Mengetahui karakteristik masyarakat madani
4.
Mengetahui
faktor penghambat terwujudnya masyarakat madani di Indonesia
5.
Mengetahui proses perubahan menuju masyarakat madani di
Indonesia
BAB II
PEMBAHASAN
A.
Pengertian
Masyarakat Madani (civil society)
Dalam pertumbuhannya, konsep civil
society ini muncul dalam bentuk dan gagasan yang berbeda-beda. Akar
perkembangannya bisa dirunut dari Cicero atau lebih ke belakang sampai ke
Aristoteles.

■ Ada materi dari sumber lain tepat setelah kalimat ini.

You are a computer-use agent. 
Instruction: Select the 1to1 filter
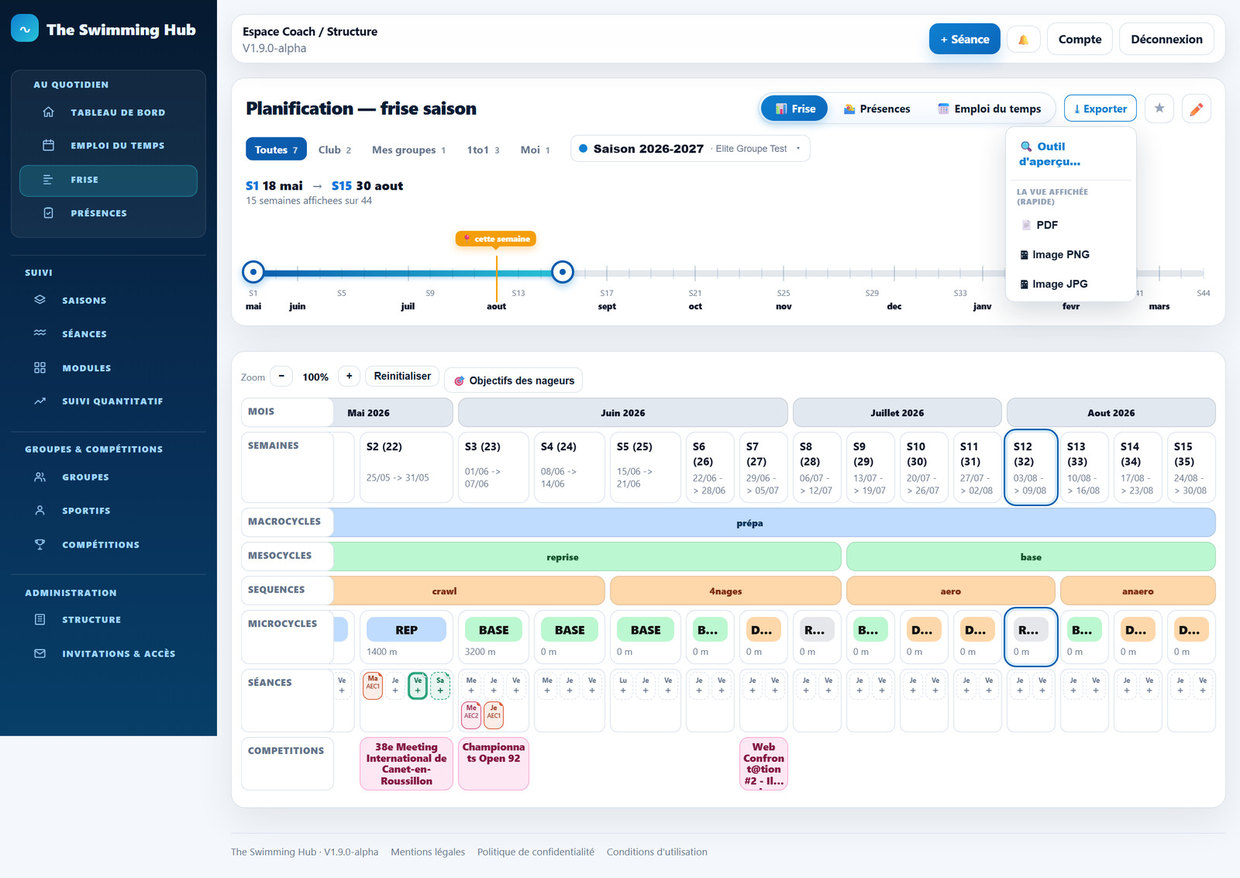pyautogui.click(x=484, y=149)
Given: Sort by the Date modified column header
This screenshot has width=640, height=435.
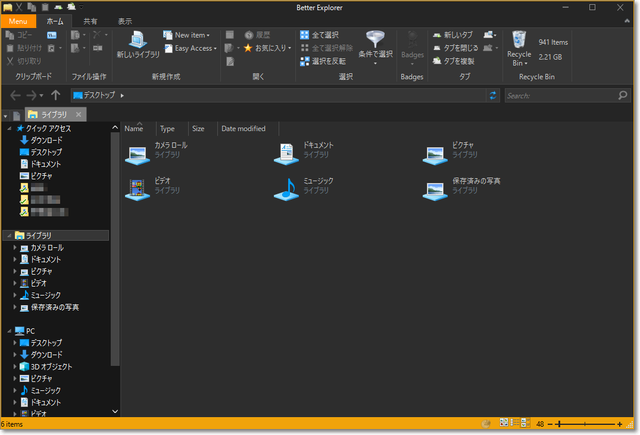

Namun, Cicero-lah yang memulai menggunakan istilah societes
civilis dalam tradisi Eropa dianggap sama dengan pengertian state (negara).
Pada abad ke 18, istilah civil society mengalami pergeseran makna. State
dan civil society dipahami
sebagai wujud yang berbeda.
Istilah
masyarakat madani dimunculkan oleh Anwar Ibrahim, mantan wakil perdana menteri
Malaisya, dalam ceramahnya pada simposium Nasional dalam rangka forum Ilmiah
Festival Istiqlal, tanggal 26 September 1996 di Jakarta. Menurutnya, masyarakat
madani adalah sistem sosial yang berdasarkan prinsip moral yang menjamin
keseimbangan antara kebebasan individu dengan kestabilan masyarakat. Masyarakat
madani mempunyai ciri-ciri yang khas : kemajemukan budaya, hubungan timbal balik,
dan sikap saling memahami dan menghargai.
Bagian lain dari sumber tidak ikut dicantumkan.